ここに書いた「読書法」だって、じつは、大部分はどこにもかいてあることで、わたしがしらないだけかもしれない。それをおもうと、まったく身のすくむおもいである。ああ、はずかしい。

今は個人でも知識や情報、意見などを即座に発信できます。その反面、何か物を言おうとすれば「身のすくむおもい」をする可能性がより高くなったわけで、著者は2010年に亡くなっていますが、晩年はどういう印象を持っていたんでしょうか。

文章を文学から解放する

近代日本語が、文章を書道から解放することに成功したのは、大進歩であった。文章は、造形芸術から独立して、独自のものとなりはじめたのだ。わたしは、これをさらに一歩すすめて、文章を、文学から解放しなければいけないといっているのである。
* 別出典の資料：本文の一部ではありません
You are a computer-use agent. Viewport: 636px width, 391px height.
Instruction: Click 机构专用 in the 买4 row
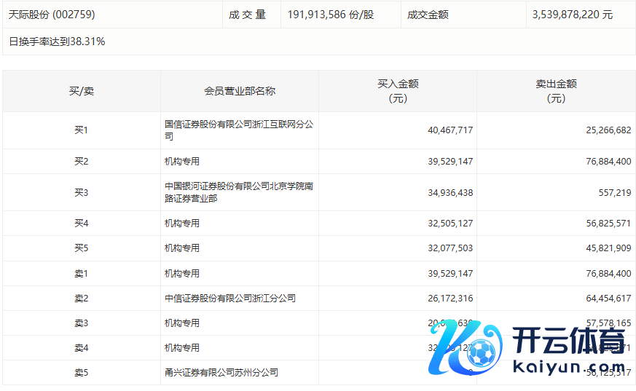[x=182, y=224]
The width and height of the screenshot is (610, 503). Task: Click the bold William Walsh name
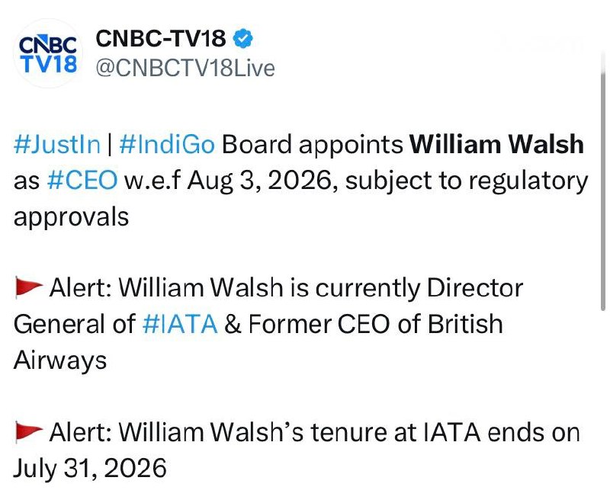tap(497, 144)
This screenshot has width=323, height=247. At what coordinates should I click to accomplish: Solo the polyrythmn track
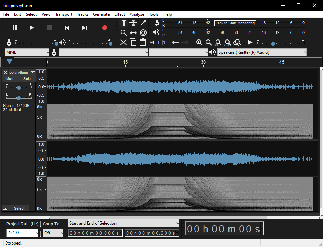[27, 79]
どんな文章でも人に読まれる以上は「良い文章を書いてやろう」みたいな気持ちは少なからずあって、そういう見栄を捨てたら文章を書くことのハードルはもっと下がるんでしょうが、文学から解放されるどころか、文学よりの方向に進んでいるような気さえします。

まとめ

この本が出版されたのは1969年ですが、これからは情報の時代であること、会社には次々と新しいシステムが導入されていくが、それを使う個人の行動様式が追いついていない。といった指摘が冒頭でされていて、45年経った今となんら変わりがない印象です。

社会的・文化的条件の変化に応じて、知的生産技術のシステムも大きくかわるに違いない。

将来コンピューターを使うことが時代遅れになる日が来たとしても、どうやって知的生産と向き合っていくかを考えるのは、永遠に取り組むべき課題なのかもしれません。